Task goal: Reproduce all of the records word for word, omitting the pictures.

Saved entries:
________________________________________

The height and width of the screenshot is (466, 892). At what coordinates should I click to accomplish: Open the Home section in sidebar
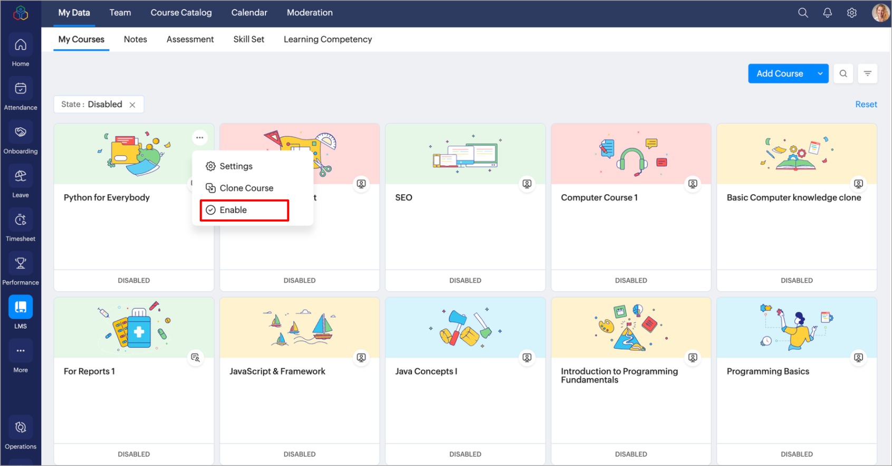tap(21, 51)
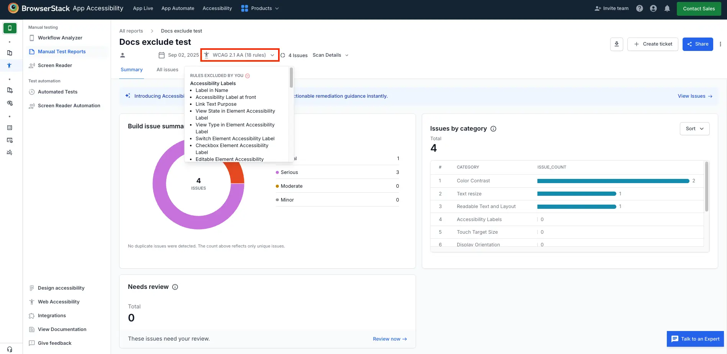727x354 pixels.
Task: Click the download report icon
Action: [x=616, y=44]
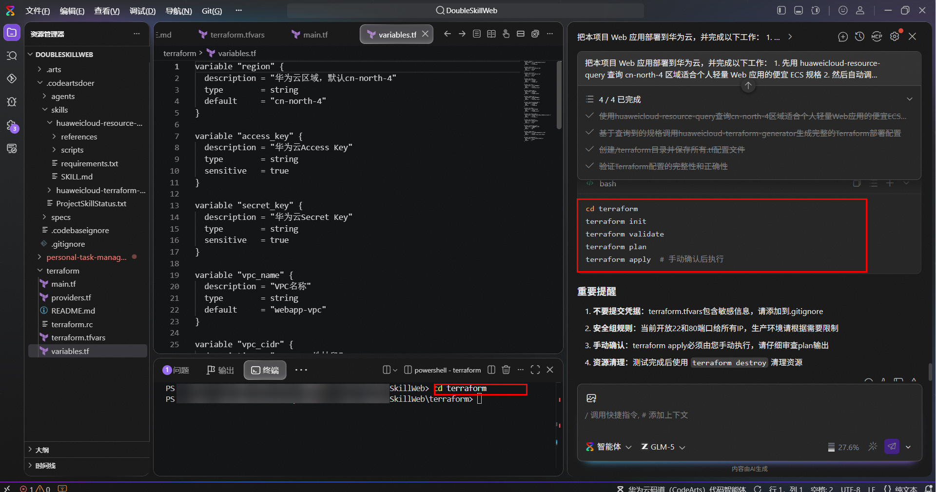Open the Git(G) menu
This screenshot has height=492, width=936.
click(212, 11)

________________________________________

Output:
The height and width of the screenshot is (466, 892). At what coordinates should I click to accomplish: Open the Home section in sidebar
tap(21, 51)
727x354 pixels.
Task: Click the download report icon
Action: [x=616, y=44]
Open the Git(G) menu
This screenshot has height=492, width=936.
click(212, 11)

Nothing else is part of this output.